Кериму понравилась Зухра. Нагая — шелковый пояс лишь чуть-чуть прикрывал полные бедра, — она возлежала на маленьких атласных подушках и гладила большую черную кошку с золоченым ошейником. Кошка мурлыкала.

Керим хотел уж было ломануться за занавеску, да вовремя вспомнил о субординации. Поди-ка не пропусти старших! Мигом головенку срубят, не заржавеет. Пришлось утереться слюной и ждать.

Женщин сразу на всех не хватило. Ну, Зухра, понятно. Ну, чернокожие зинджки — кстати, довольно красивые — их тут же и разобрали оставшиеся офицеры.

Маруф презрительно скривился. Не нравились ему зинджки! Но ведь, хозяин говорил, есть еще и ливийки, «страстные, как леопарды». Ливийки… Вон они, слева. Н-да… Если это и леопарды — то весьма потасканные. Кожа дряблая, сморщенная, груди висят, как хвост у побитой камнями собаки, — ну что это за товар? Где, кстати, Маруф?

Керим огляделся. Пока он рассматривал ливиек, Маруф прошел далеко вперед, туда, где и занавесок-то больше не было, а была какая-то дверь. Туда Маруф и направился. Видно, у хитрого хромца-хозяина именно там и припрятаны красивые женщины! Ну правильно, на лютне же где-то там и играли.

Не замечая следующего по пятам Керима, Маруф вошел в полутемную комнату. У самой стены, на столике, потрескивал светильник, отбрасывая дрожащие тени. С потолка ниспадали вниз плотные шторы из темного бархата. За шторами, на низкой тахте, скрестив ноги, сидела девушка, одетая в какое-то рубище, и ела гранат, запивая его — Ва, Алла! — вином!

Маруф присмотрелся и вздрогнул.

Магомет и святые угодники! Да это же… Это же…

— Ну, ку-урва! Попалась.

Он тигром набросился на опешившую девчонку.

Керим лишь успел заметить, как в ее желтоватых глазах мелькнул ужас. Желтоватые глаза. Красивая девчонка. И тот парень на террасе. Тоже желтоглазый. А не за них ли обещал награду Джафар? Ва, Алла! Но что делает этот Маруф? Видно, Аллах совсем лишил его разума.

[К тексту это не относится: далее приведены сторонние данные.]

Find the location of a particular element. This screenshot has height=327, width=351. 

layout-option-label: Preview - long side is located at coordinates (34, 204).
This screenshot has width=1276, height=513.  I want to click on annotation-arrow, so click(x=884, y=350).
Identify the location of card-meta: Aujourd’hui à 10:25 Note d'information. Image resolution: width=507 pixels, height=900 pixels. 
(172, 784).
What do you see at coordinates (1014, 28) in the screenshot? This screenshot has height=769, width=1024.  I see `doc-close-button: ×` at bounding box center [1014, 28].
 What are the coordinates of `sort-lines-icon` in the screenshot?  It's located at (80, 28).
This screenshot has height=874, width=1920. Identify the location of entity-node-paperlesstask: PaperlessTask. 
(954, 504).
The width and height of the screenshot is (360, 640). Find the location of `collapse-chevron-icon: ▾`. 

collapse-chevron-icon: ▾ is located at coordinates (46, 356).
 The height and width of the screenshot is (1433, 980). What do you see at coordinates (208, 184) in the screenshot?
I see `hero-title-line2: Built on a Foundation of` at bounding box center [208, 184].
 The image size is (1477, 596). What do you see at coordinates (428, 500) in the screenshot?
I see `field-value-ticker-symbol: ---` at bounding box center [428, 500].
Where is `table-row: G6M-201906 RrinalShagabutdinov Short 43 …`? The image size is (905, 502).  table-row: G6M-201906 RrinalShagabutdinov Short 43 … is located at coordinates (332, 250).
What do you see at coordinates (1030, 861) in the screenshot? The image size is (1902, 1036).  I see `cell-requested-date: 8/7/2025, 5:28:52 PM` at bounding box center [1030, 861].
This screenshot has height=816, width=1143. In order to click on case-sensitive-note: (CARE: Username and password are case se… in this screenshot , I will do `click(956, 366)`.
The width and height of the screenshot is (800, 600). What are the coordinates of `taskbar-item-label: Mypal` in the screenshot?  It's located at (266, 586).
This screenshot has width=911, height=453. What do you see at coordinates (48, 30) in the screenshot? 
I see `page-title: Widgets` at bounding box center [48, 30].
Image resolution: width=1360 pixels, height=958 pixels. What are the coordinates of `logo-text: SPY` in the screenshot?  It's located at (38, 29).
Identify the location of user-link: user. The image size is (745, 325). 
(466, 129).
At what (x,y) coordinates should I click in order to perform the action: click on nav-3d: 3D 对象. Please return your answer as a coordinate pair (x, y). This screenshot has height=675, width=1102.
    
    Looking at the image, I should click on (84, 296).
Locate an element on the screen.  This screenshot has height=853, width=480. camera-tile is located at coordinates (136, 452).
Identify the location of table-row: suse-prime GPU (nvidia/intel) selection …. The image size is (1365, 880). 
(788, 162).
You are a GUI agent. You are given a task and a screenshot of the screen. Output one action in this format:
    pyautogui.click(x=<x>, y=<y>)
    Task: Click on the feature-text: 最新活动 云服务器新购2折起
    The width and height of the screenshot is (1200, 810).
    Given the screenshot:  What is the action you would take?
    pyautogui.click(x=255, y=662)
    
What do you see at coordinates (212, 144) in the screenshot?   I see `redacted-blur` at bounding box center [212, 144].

Он ведь сейчас ее задушит! И что — три золотые монеты ишаку под хвост?

Керим быстро прошел вперед по узкому коридору и оказался на ярко освещенной луной террасе. Ага, вот и хозяин, в углу. Ха! И желтоглазый там же. На ловца и зверь…

Керим взял Эйюба за рукав халата, что-то шепнул.

Эйюб нахмурился и, кивнув гостям, быстро направился к дому, на ходу подзывая слуг.

Они успели вовремя. Еще б немного, и Маруф задушил бы девчонку. Слугам еле-еле удалось оторвать его от гостьи. Тяжело дыша, Маруф что-то пытался сказать, но язык плохо слушался, и изо рта вырывалась лишь грязная ругань.

«Этак он и сам сдаст желтоглазых Джафару!» — запоздало подумал Керим. Облизнулся, взглянув на плачущую девчонку. Разорванная до пояса одежда, плоский живот, вздымающаяся грудь. Ва, Алла! Керим подошел ближе, протянул руку… Девчонка, казалось, не могла шевельнуться после пережитого ужаса. На горле ее алели отпечатки ладони Маруфа. Вах, красавица… Керим наклонился… Тонкая, полуголая, беззащитная…

Беззащитная? Как бы не так!

Не успел Керим дотронуться до ее живота, как девчонка вдруг встрепенулась, словно кобра в броске! Ударила ногой в живот Керима, укусила за руку кого-то из слуг. С воплем выбежала на террасу, прикрывая лицо остатками одежды.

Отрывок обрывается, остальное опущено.